La motion de grève d’avertissement de soixante-douze heures décidée par les secrétaires généraux des centrales et confédérations syndicales est effective depuis ce mardi 16 janvier et ce, jusqu’au jeudi 18 janvier dans nombre de structures de l’Administration publique. Les travailleurs en mouvement s’opposent, entre autres, au retrait du droit de grève à certains agents de l’Etat.

Au-delà de la suppression du droit de grève aux agents de la santé, de la justice dont ils réclament le rétablissement, les travailleurs en mouvement exigent le respect et la protection des libertés syndicales d’expression et d’association qui, selon eux, sont mises à mal par « la persistance dans la multiplication d’actes attentatoires ».

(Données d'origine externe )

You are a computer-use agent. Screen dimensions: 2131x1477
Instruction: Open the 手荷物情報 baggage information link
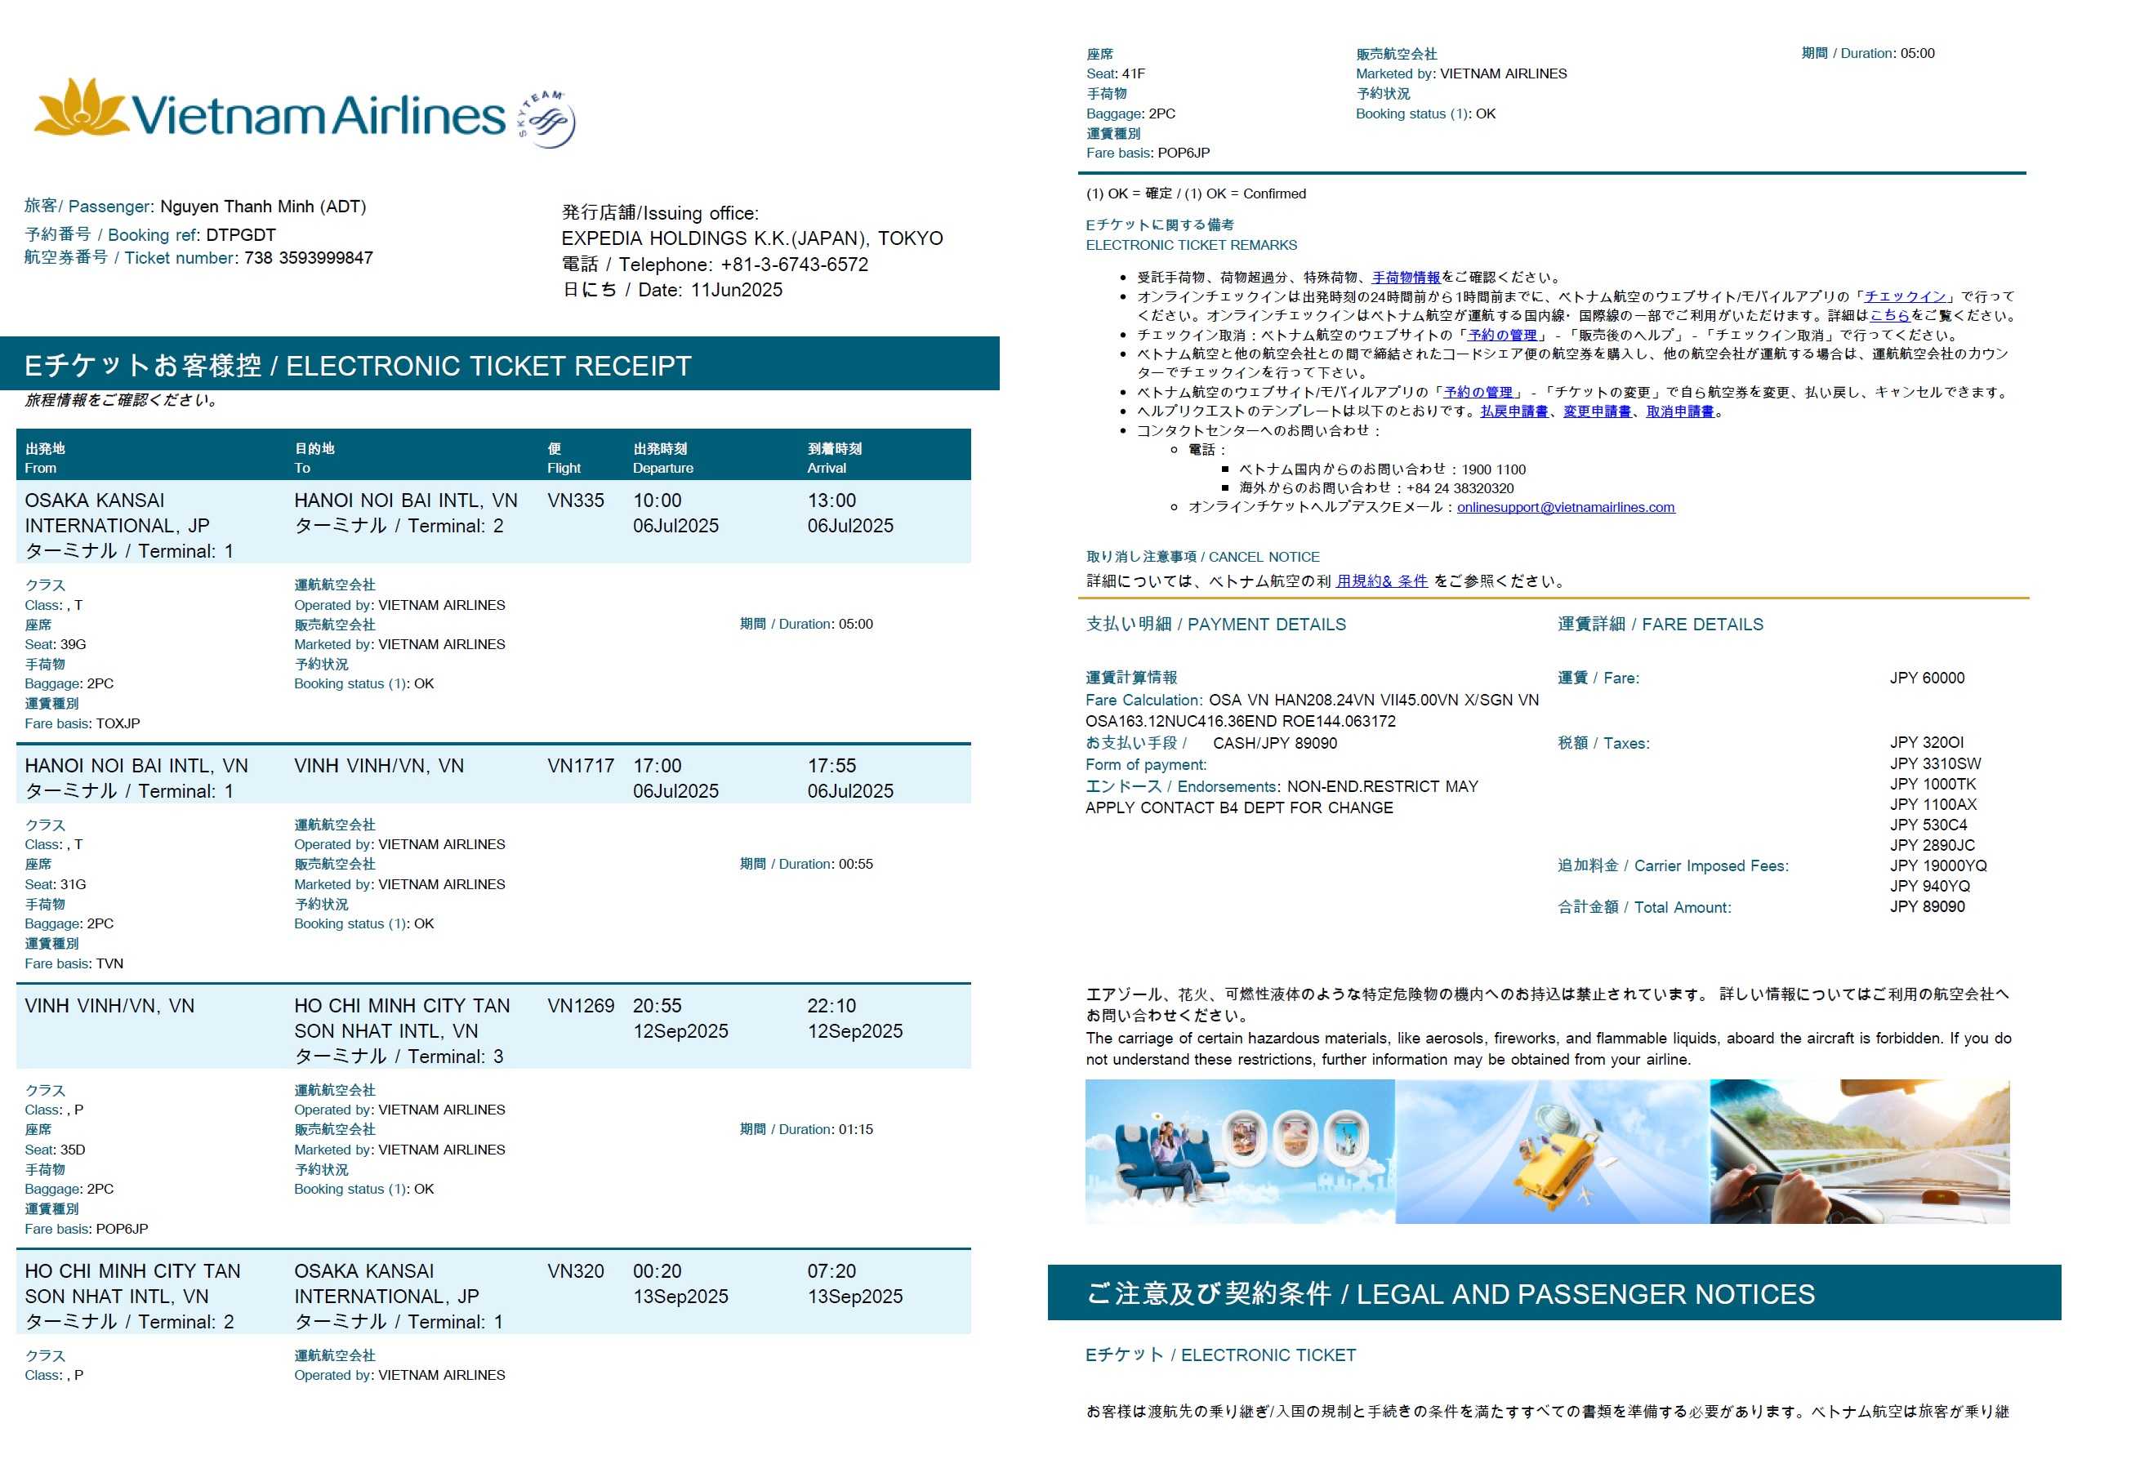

La motion de grève de soixante-douze heures, en date du 11 janvier dernier et signée de six centrales et confédérations syndicales, mentionne aussi la relecture de la loi n°2015-18 portant statut général de la Fonction publique et l’application intégrale des statuts particuliers des enseignants de la maternelle, du primaire et du secondaire par la prise des arrêtés d’application.
La revalorisation du point indiciaire et le règlement des problèmes catégoriels de tous les agents de l’Etat et des secteurs privé et parapublic et l’augmentation du salaire minimum interprofessionnel garanti (Smig) ainsi que la hiérarchisation des salaires minima, figurent également parmi les points de la plateforme revendicative qui sous-tend la décision de cessation collective de travail mise à exécution depuis ce mardi et qui prend fin demain jeudi à minuit. Aussi, les syndicats demandent-ils « le respect par le gouvernement des engagements contenus dans la Charte nationale du dialogue social, l’arrêt de toutes les formes de cession de la gestion des structures et entreprises d’Etat au privé sans implication et consultation des travailleurs, l’abrogation de toutes les lois antisociales sur l’embauche, le placement de la main-d’œuvre, le recrutement de collaborateurs extérieurs ».
Par ailleurs, les syndicats condamnent les mesures de répression contre des responsables syndicaux dans l’exercice de leur fonction et s’indignent contre ce qu’ils appellent « la pression fiscale et la faiblesse du pouvoir d’achat des travailleurs »?